(begin)

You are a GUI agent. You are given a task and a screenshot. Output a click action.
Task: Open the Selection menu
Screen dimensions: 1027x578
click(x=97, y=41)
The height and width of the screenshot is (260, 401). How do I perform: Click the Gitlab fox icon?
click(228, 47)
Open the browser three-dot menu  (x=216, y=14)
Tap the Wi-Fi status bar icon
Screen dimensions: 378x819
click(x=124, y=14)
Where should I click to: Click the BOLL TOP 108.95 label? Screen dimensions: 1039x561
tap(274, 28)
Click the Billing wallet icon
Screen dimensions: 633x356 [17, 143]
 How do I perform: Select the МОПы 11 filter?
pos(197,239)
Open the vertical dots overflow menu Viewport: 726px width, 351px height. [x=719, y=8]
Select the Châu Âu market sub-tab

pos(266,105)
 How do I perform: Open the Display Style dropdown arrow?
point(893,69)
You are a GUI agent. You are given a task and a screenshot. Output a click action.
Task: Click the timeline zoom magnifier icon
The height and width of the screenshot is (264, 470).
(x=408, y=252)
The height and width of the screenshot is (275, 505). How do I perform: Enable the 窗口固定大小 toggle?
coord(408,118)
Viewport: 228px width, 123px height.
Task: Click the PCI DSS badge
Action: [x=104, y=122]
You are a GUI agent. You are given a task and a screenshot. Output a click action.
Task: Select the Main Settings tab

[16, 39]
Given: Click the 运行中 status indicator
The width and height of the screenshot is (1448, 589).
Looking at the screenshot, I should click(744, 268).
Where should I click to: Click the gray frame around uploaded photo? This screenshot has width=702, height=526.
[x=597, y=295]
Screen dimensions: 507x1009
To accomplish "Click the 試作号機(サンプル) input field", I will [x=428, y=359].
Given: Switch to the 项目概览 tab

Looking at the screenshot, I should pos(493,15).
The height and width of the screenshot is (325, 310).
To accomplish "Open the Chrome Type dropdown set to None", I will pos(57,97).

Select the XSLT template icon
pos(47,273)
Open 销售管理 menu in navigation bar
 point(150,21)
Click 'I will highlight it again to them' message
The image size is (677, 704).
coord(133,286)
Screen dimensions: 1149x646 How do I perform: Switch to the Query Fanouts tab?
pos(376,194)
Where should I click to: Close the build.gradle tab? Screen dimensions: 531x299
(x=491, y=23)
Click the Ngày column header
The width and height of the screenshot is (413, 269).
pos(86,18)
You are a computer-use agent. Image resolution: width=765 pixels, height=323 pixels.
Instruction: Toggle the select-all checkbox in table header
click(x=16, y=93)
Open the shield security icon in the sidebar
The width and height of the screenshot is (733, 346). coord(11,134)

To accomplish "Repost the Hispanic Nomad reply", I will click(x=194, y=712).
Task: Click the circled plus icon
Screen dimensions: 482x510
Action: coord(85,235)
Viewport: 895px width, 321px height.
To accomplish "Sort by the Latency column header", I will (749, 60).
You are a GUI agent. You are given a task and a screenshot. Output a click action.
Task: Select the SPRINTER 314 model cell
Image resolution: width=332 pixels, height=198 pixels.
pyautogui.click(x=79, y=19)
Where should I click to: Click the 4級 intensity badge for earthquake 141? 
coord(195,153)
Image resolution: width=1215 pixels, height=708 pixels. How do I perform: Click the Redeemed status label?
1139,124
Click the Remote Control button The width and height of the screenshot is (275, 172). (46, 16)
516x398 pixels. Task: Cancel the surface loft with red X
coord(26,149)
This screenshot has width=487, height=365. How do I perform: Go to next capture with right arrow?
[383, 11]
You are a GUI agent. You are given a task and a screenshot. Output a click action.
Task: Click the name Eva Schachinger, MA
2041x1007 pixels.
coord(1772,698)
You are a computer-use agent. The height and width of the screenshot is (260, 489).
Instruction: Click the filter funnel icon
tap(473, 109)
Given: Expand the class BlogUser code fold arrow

(end)

Aim of the task: Reproduce, unchanged, the rows between the line containing "Open the browser" and the line containing "Looking at the screenshot, I should pos(493,15).", with both of those lines included.

Reply to the task:
Open the browser three-dot menu  (x=216, y=14)
Tap the Wi-Fi status bar icon
Screen dimensions: 378x819
click(x=124, y=14)
Where should I click to: Click the BOLL TOP 108.95 label? Screen dimensions: 1039x561
tap(274, 28)
Click the Billing wallet icon
Screen dimensions: 633x356 [17, 143]
 How do I perform: Select the МОПы 11 filter?
pos(197,239)
Open the vertical dots overflow menu Viewport: 726px width, 351px height. [x=719, y=8]
Select the Châu Âu market sub-tab

pos(266,105)
 How do I perform: Open the Display Style dropdown arrow?
point(893,69)
You are a GUI agent. You are given a task and a screenshot. Output a click action.
Task: Click the timeline zoom magnifier icon
The height and width of the screenshot is (264, 470).
(x=408, y=252)
The height and width of the screenshot is (275, 505). How do I perform: Enable the 窗口固定大小 toggle?
coord(408,118)
Viewport: 228px width, 123px height.
Task: Click the PCI DSS badge
Action: [x=104, y=122]
You are a GUI agent. You are given a task and a screenshot. Output a click action.
Task: Select the Main Settings tab

[16, 39]
Given: Click the 运行中 status indicator
The width and height of the screenshot is (1448, 589).
Looking at the screenshot, I should click(744, 268).
Where should I click to: Click the gray frame around uploaded photo? This screenshot has width=702, height=526.
[x=597, y=295]
Screen dimensions: 507x1009
To accomplish "Click the 試作号機(サンプル) input field", I will [x=428, y=359].
Given: Switch to the 项目概览 tab

Looking at the screenshot, I should pos(493,15).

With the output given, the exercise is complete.